Adds a definition for the text embedding processor: https://opensearch.org/docs/latest/ingest-pipelines/processors/text-embedding/

Please confirm whether the field_map definition makes sense

By submitting this pull request, I confirm that my contribution is made under the terms of the Apache 2.0 license.
For more information on following Developer Certificate of Origin and signing off your commits, please check here.

Signed-off-by: miguel-vila <[email protected]>

dblock · 2024-05-31T14:06:52Z

Thank you!

We just merged a test framework in #299. Want to try to add a test for this API? Check out https://github.com/opensearch-project/opensearch-api-specification/blob/main/tests/index_lifecycle.yaml for an example. You can run it with npm run test:spec against a live local instance of OpenSearch (documentation incoming).

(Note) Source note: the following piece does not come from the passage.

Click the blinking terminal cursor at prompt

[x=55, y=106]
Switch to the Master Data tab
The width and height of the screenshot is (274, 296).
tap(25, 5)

github-actions · 2024-05-31T14:07:23Z

Changes Analysis

Commit SHA: 32f992a
Comparing To SHA: 6da4a7c

API Changes

Summary

└─┬Components
  ├──[➕] schemas (43686:7)
  ├─┬ingest._common:ProcessorContainer
  │ └──[➕] properties (43570:9)
  └─┬ingest._common:Pipeline
    └──[➖] required (43464:11)❌

Document Element	Total Changes	Breaking Changes
components	3	1

❌ BREAKING Changes: 1 out of 3
Removals: 1
Additions: 2
Breaking Removals: 1

Report

The full API changes report is available at: https://github.com/opensearch-project/opensearch-api-specification/actions/runs/9356073256/artifacts/1564049761

API Coverage

	Before	After	Δ
Covered (%)	476 (46.62 %)	476 (46.62 %)	0 (0 %)
Uncovered (%)	545 (53.38 %)	545 (53.38 %)	0 (0 %)
Unknown	24	24	0

dblock · 2024-05-31T14:14:21Z

@nhtruong @Xtansia spec looks good to you?

Signed-off-by: miguel-vila <[email protected]>

miguel-vila · 2024-05-31T16:00:35Z

@dblock I have added a test at ee776b4 but it fails locally because the response doesn't seem to include the _meta field. Might look into it later but not sure if it's because there's some real misalignment between the spec and the implementation.

dblock · 2024-05-31T17:41:45Z

_meta

So likely a bug! That's why we need tests ;)

nhtruong · 2024-06-03T19:09:57Z

@dblock @miguel-vila Small discrepancies between the spec and the actual implementation of OS are to be expected right now. Much of spec of the core features that we have is inherited from ElasticSearch. Changes to OS since have not been reflected in the spec. We will need help from OS core team to review the spec of the core features. For now, @miguel-vila, you can remove the _meta as a required property.

Signed-off-by: miguel-vila <[email protected]>

dblock

I think we're going to have many ingest pipeline tests. How about we organize things in folders that match the schema?

So this test should probably go into something like tests/ingest/ingest_with_text_embedding_processor.yaml?

It would be great if the story included a GET of the pipeline, maybe even used the processor.

dblock · 2024-06-03T19:22:51Z

tests/text_embedding_processor.yaml

+skip: false
+description: |
+  This test story checks that we can create an ingest pipeline with a text 
+  embedding processor


Let's sweat some small stuff since this is new. Add a period. Maybe shorten, "Create and use an ingest pipeline with a text embedding processor."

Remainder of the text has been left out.